● **What you have to do**
Please answer from the market report below: by how much did the pan-European STOXX 600 index bounce in early trading on Wednesday?

● **Selected text**

Shares staunch bleed after worst selloff since January
LONDON (Reuters) – Investors sought to staunch the bleed on Wednesday after world stocks suffered their worst rout since January and U.S. and European borrowing costs raced to their highest in months.
Asia managed to slow the falls and the pan-European STOXX 600 index bounced 1% in early trading after shedding 2.2% on Tuesday and after a heavy selloff in U.S. tech stocks consigned Wall Street to its steepest drop since mid-July. [.N]
The global benchmarks for borrowing costs – the yields on U.S. and German government bonds – also edged lower after their spikes had helped fuel the volatility. Traders were also waiting to hear from the heads of the European Central Bank, the U.S. Federal Reserve, Bank of Japan and Bank of England who speak together at an ECB event later here.
“The question that will come in the next 10 days is will the U.S. Treasury yield keep pushing above 1.5%,” said Societe Generale strategist Kenneth Broux. “That was a sort of breaking point for broader risk assets when stops went off and the selloff started accelerating.”
Those Treasury yields have jumped roughly 20 basis points over the last week and are set for their biggest monthly jump since March. German and British 10-year bond yields are set for the biggest month rise since February — gilt yields have soared almost 40 bps this month to 1%.

● **Study material**
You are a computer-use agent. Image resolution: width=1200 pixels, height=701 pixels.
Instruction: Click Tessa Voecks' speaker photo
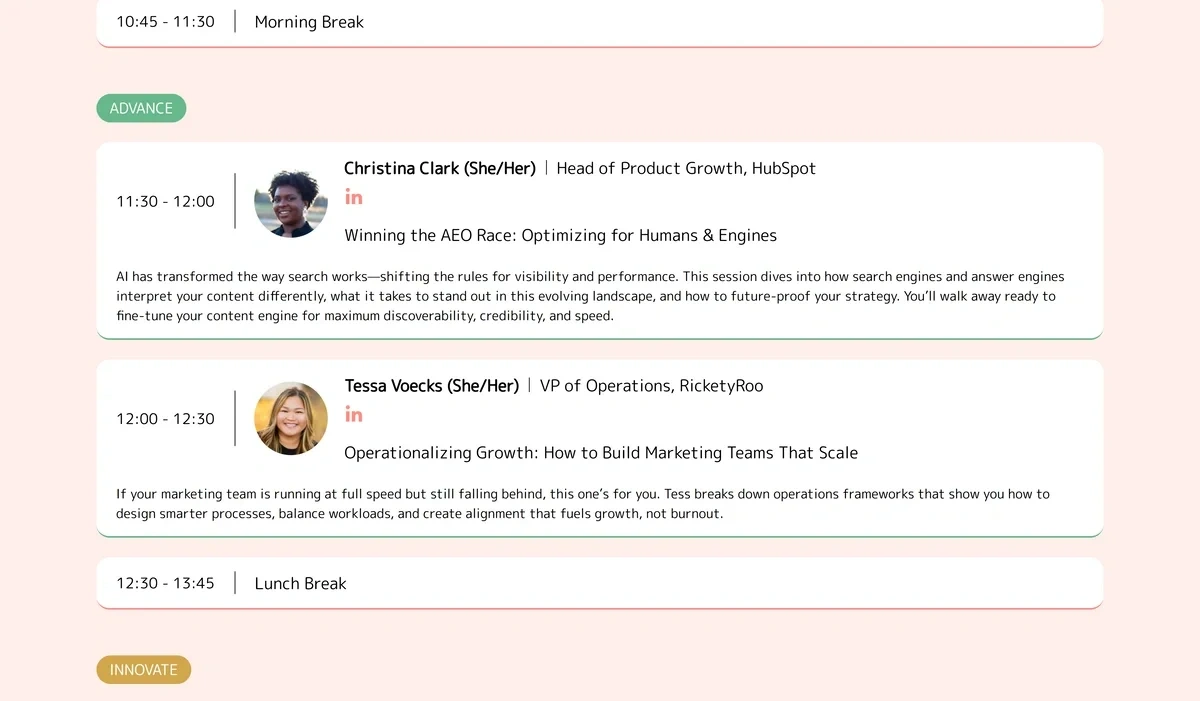click(x=290, y=418)
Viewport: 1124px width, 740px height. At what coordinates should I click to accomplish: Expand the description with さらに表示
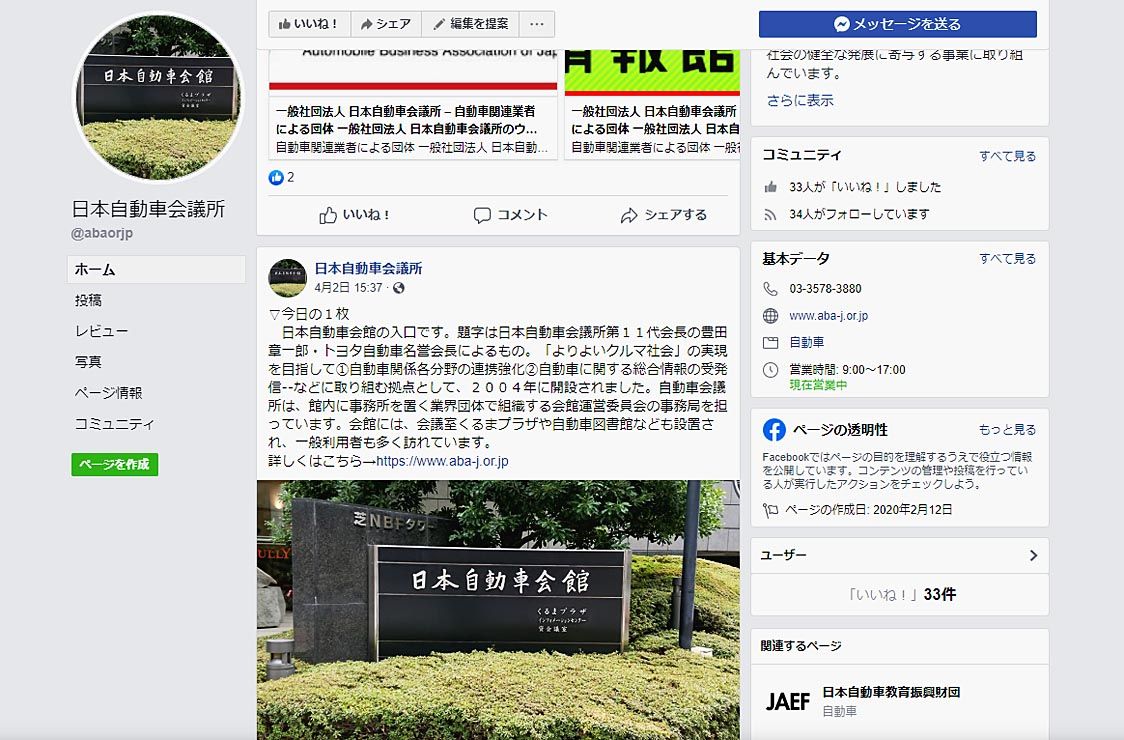[800, 100]
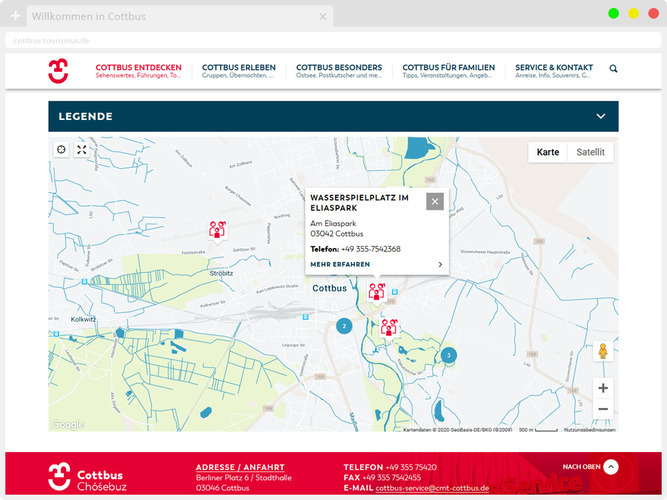Screen dimensions: 667x500
Task: Select the cluster marker labeled 2
Action: [x=343, y=325]
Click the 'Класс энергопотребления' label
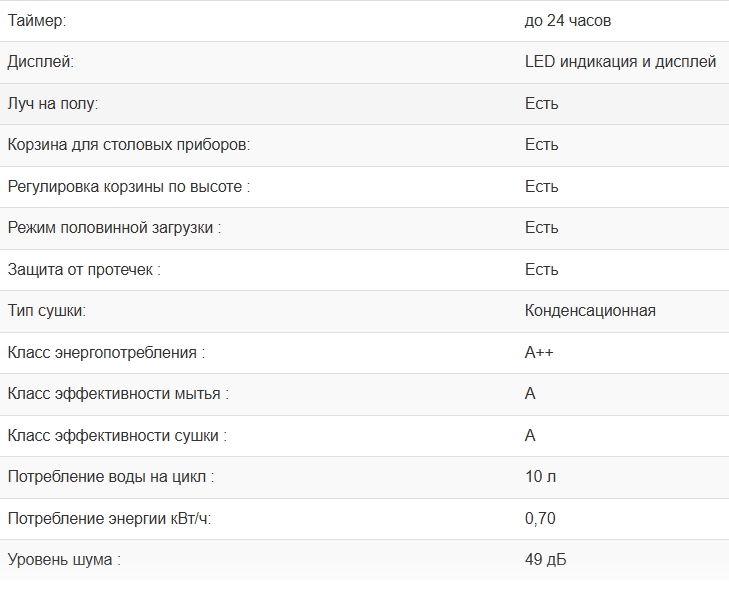The width and height of the screenshot is (729, 591). [106, 353]
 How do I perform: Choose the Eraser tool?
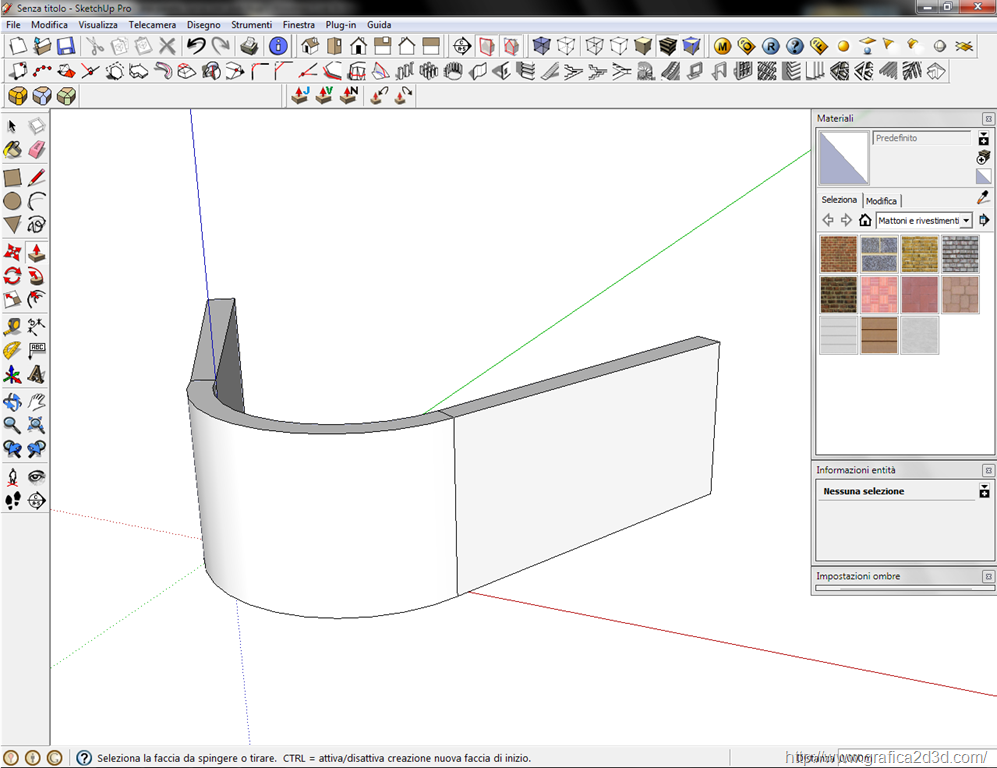coord(37,150)
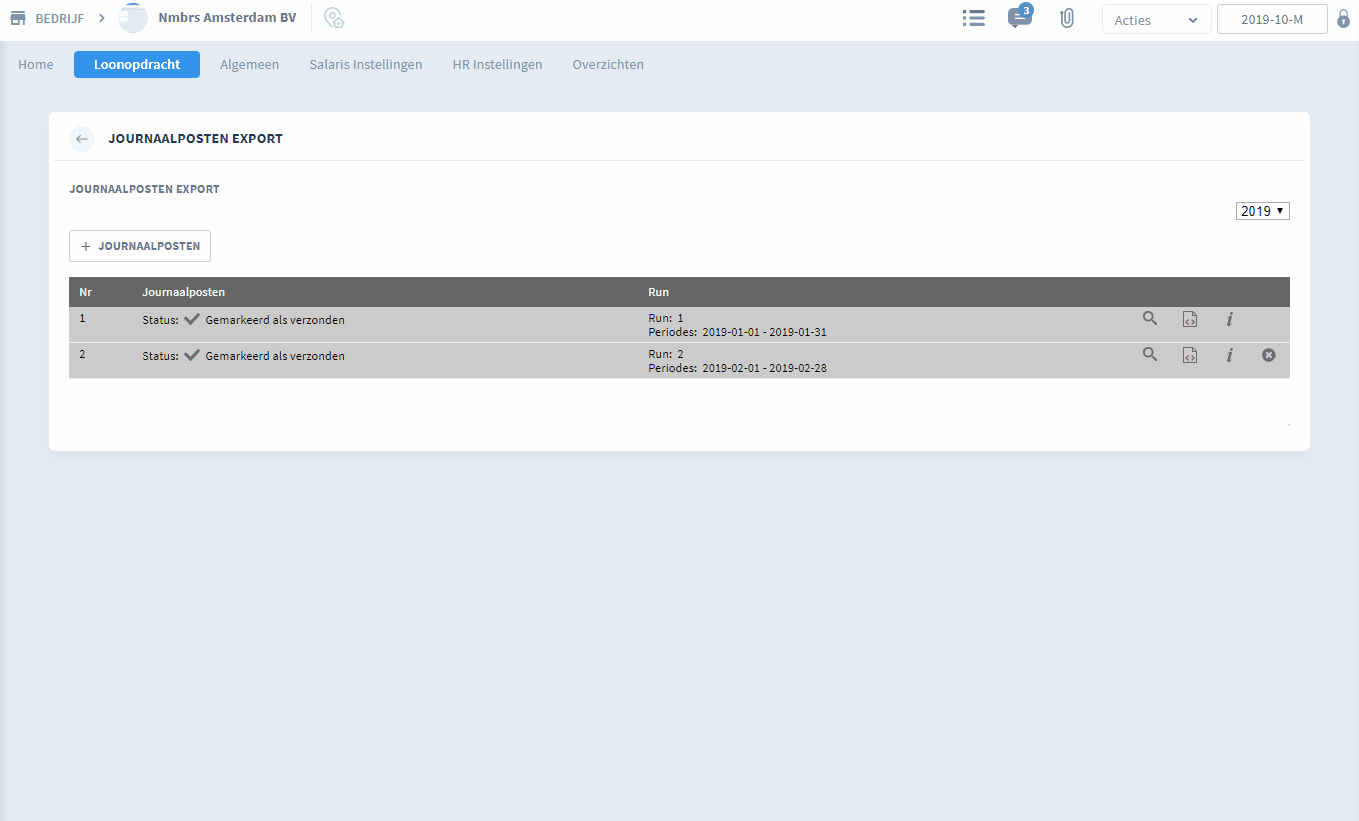Open the task list icon in header

pyautogui.click(x=973, y=19)
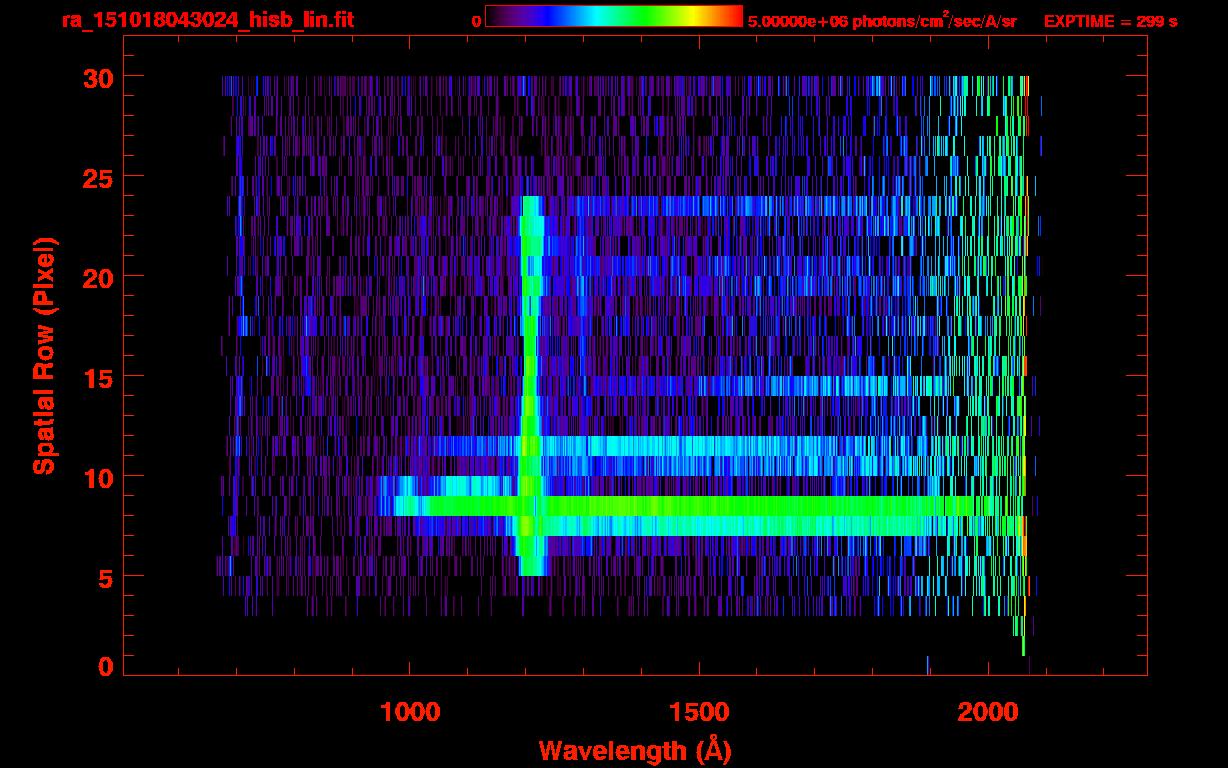The image size is (1228, 768).
Task: Click the bright green horizontal band at 1500 Å
Action: [698, 506]
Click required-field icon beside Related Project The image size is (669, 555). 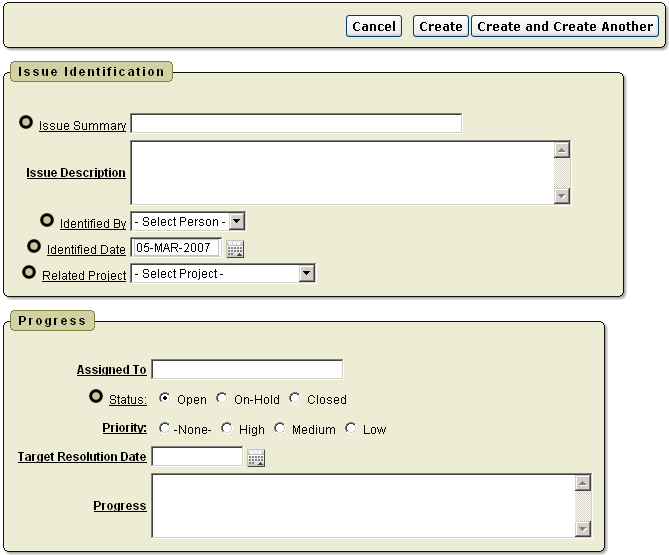(x=29, y=271)
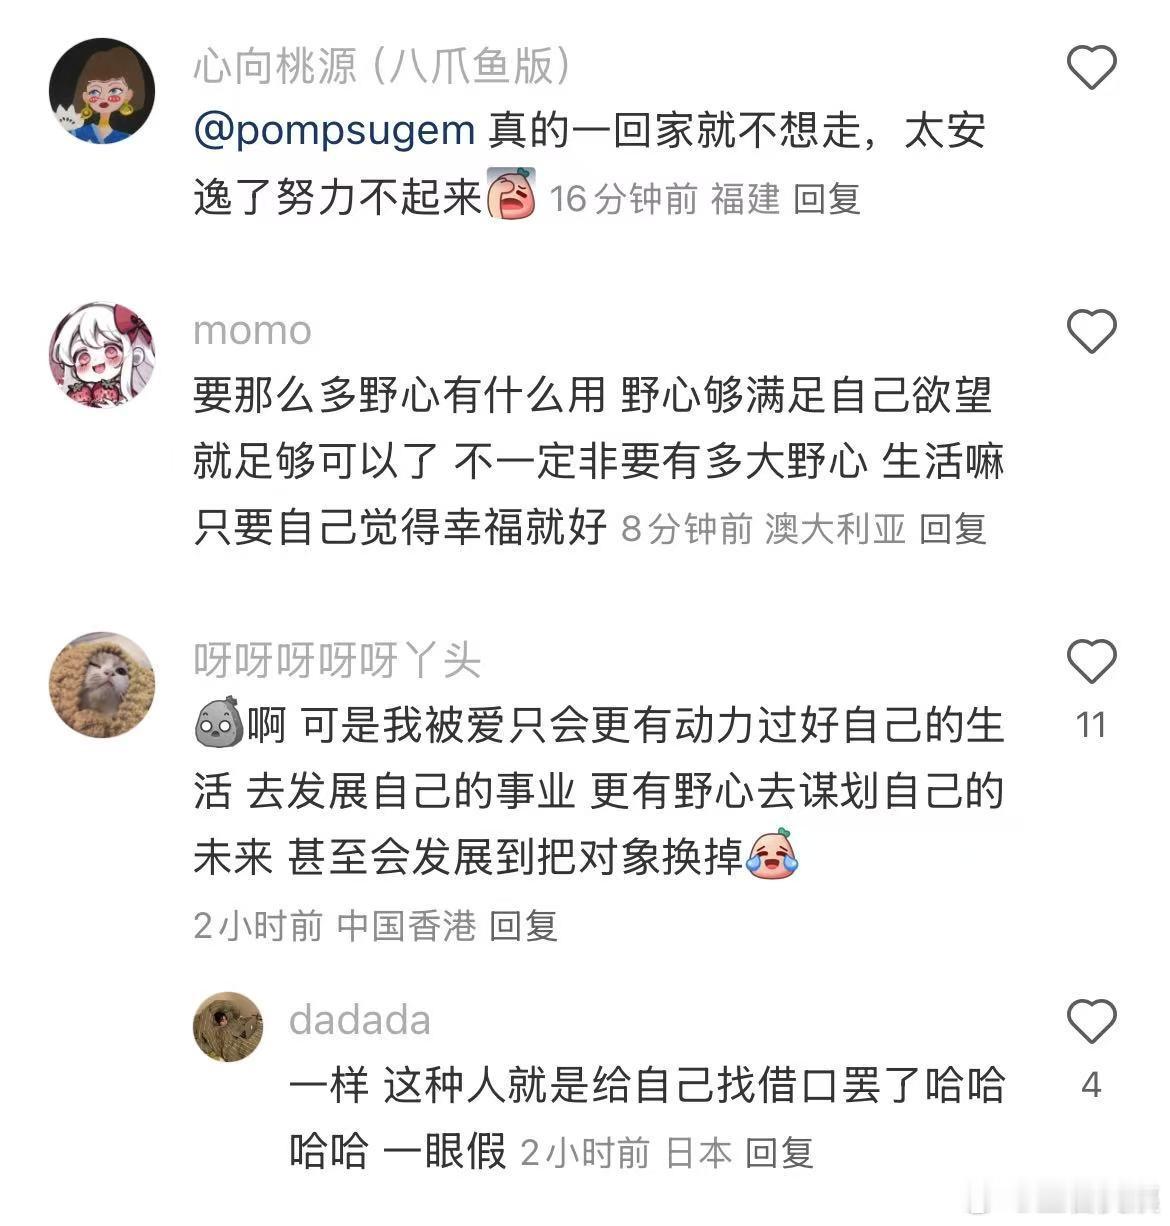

● **Solution to the exercise**
It bounced 1%.